22 Aprile 2016

Il Comune propone una sanzione di 18 euro

Il Comune propone una sanzione di 18 euro

È arrivato a uno snodo cruciale il tentativo di mediazione tra il comune di Enna e le associazioni di categoria in merito al pagamento delle bollette Tarsu 2009-2010 già oggetto di circa duemila ricorsi da parte dei cittadini che ne contestano una illegittimità per un fatto procedi mentale visto che furono approvate dalla giunta anziché dal competente consiglio comunale. Anche in questo secondo incontro a rappresentare il comune erano il vice sindaco Angelo Girasole e l’ assessore Gianpiero Cortese, i dirigenti dell’ ufficio legale e tributi. Le associazioni presenti erano invece Assoconsumatori, Centro Studi Sen. Romano, Movimento difesa del cittadino, Codacons, Movimento dei consumatori, Adiconsum, Cidec e alcuni professionisti che hanno curato i ricorsi.
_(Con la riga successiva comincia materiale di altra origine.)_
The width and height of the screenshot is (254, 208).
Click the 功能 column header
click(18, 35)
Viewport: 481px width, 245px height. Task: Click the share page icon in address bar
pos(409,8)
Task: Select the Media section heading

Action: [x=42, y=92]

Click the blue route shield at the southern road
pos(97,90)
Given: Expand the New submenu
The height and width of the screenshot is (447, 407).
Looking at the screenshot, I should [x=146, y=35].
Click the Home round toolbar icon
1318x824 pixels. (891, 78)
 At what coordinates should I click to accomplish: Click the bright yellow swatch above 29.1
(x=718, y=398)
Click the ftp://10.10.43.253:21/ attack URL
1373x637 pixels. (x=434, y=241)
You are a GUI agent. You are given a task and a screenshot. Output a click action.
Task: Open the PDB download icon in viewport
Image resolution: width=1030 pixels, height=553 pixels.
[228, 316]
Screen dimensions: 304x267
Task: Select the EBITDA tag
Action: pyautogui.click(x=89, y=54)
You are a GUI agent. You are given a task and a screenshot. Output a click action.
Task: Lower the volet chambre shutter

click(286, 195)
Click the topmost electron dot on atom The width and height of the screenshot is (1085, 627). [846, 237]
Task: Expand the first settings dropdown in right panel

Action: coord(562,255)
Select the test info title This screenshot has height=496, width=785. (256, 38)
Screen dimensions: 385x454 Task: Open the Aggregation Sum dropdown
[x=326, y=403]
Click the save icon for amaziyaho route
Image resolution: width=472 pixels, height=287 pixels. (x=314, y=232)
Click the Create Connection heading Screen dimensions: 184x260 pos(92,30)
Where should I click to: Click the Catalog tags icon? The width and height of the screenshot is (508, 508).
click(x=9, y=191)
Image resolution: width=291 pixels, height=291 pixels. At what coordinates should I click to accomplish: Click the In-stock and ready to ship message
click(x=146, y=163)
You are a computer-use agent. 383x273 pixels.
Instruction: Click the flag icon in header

Dopo la prima riunione che era servita a rompere il ghiaccio e mettere sul tavolo le prime proposte, in questo secondo incontro le associazioni hanno portato la loro richiesta che era quella di applicare le tariffe deliberate nel 2003 e l’ abbattimento di sanzioni ed interessi. Su questa proposta, però, i rappresentanti del comune hanno spiegato che non c’ erano i margini ed hanno fatto una controproposta che è adesso al vaglio degli uffici comunali perchè considerata l’ ultima possibile tenuto conto che il tempo stringe. Il comune ha proposto di portare le sanzioni al 35% del minimo (equivalente a circa 18 euro), “così come consentito dalla legge” dice Cortese, l’ eventuale eliminazione degli interessi e la possibilità di rateizzare i due anni. Le proposte avanzate dai due fronti prende spunto dalla considerazione che non c’ è certezza di giudizio sui ricorsi. Questa proposta è dunque l’ ultima e, dice Cortese d’ accordo con Girasole, “attendiamo adesso il parere degli uffici che dovrebbero esprimersi entro la prossima settimana”. All’ orizzonte c’ è la scadenza, per applicare la mediazione, fissata per metà maggio ed entro questa data i cittadini dovranno conoscere quali sono le condizioni. Questa soluzione, ha aggiunto cortese, “è di equità sostanziale perchè è vero che ci sono stati circa due mila ricorsi ma è anche vero che non bisogna penalizzare chi ha pagato”. Dalle associazioni è stato inoltre spiegato che i cittadini restano comunque liberi di prendere la decisione che ritengono più opportuna rispetto anche alla posizione delle associazioni. Non resta quindi che aspettare il parere degli uffici per capire se la soluzione ipotizzare rispetta la fattibilità tecnica. WILLIAM SAVOCA.